While Abbas is prepared to talk to Netanyahu, he would not officially reopen negotiations until Israel halts its settlement activities. They spoke on condition of anonymity because nothing has been formally scheduled.
This first meeting between the two leaders, even if it did not include substantive talks, would be an important symbolic step toward the reopening of negotiations that have been suspended since shortly before Netanyahu took office in March.
Israel and the United States have been hinting that they are close to an agreement that would allow the resumption of peace talks.
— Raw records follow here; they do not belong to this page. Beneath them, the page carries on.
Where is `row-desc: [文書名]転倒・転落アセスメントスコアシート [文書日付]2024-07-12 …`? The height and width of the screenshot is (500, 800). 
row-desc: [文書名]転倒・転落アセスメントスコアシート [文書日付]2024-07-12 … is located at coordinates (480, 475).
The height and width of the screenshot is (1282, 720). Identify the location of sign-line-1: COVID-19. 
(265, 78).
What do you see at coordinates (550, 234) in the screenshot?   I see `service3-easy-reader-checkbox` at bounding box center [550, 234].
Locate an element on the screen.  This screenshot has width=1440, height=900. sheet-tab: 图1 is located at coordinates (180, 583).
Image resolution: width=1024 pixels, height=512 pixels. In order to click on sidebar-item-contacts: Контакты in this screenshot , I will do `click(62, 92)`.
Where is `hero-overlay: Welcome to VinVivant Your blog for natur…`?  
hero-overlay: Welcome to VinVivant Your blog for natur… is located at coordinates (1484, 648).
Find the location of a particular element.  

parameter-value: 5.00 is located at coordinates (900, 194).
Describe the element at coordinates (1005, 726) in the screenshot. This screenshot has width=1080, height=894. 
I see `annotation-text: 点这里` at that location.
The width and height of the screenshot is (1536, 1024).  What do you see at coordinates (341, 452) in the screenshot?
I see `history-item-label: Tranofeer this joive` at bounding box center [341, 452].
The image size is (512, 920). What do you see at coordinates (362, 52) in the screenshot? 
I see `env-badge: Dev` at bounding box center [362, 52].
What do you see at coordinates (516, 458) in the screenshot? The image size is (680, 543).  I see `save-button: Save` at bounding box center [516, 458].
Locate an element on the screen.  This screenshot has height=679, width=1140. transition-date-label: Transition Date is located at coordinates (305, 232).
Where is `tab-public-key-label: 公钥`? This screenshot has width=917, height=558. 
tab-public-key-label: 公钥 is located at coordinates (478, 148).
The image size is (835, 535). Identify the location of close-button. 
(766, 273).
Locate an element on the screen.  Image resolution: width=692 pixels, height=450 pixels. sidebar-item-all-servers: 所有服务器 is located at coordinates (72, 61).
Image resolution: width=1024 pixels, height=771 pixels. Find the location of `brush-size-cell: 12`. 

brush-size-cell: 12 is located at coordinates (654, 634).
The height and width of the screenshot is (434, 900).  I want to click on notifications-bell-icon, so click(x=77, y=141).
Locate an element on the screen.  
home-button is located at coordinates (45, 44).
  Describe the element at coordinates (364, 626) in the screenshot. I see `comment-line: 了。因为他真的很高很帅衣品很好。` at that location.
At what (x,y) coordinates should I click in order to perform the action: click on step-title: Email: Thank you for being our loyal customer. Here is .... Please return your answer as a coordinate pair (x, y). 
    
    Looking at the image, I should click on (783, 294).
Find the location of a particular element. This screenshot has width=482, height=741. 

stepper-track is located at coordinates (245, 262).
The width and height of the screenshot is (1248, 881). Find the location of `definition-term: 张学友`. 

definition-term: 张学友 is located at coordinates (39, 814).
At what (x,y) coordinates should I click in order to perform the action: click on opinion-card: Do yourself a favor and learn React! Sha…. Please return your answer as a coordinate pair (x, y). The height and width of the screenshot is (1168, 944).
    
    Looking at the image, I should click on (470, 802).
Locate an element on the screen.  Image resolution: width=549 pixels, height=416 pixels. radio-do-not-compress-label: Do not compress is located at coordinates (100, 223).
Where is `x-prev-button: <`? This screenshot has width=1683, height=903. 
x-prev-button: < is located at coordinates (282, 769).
But in a joint statement released by the State Department in Washington after the meeting between Netanyahu and Mitchell, the two men said only that they had “made good progress” in talks and that they “agreed on the importance of restarting meaningful negotiations.”
Netanyahu has said he wants a compromise that would allow Israel to continue with some settlement construction while at the same time restarting peace talks with the Palestinians.
It is unclear what sort of compromise would be acceptable to the Americans or to the Palestinians. Netanyahu said that his representatives would be meeting with Mitchell in the United States next week and that the U.S. envoy was due back in Israel within weeks.
The Palestinians and the international community consider settlements to be obstacles to peace. About 300,000 Israelis live in West Bank settlements, in addition to 180,000 Israelis living in Jewish neighborhoods in East Jerusalem. The Palestinians claim both areas, captured by Israel in the 1967 Six-Day War, as parts of a future independent state.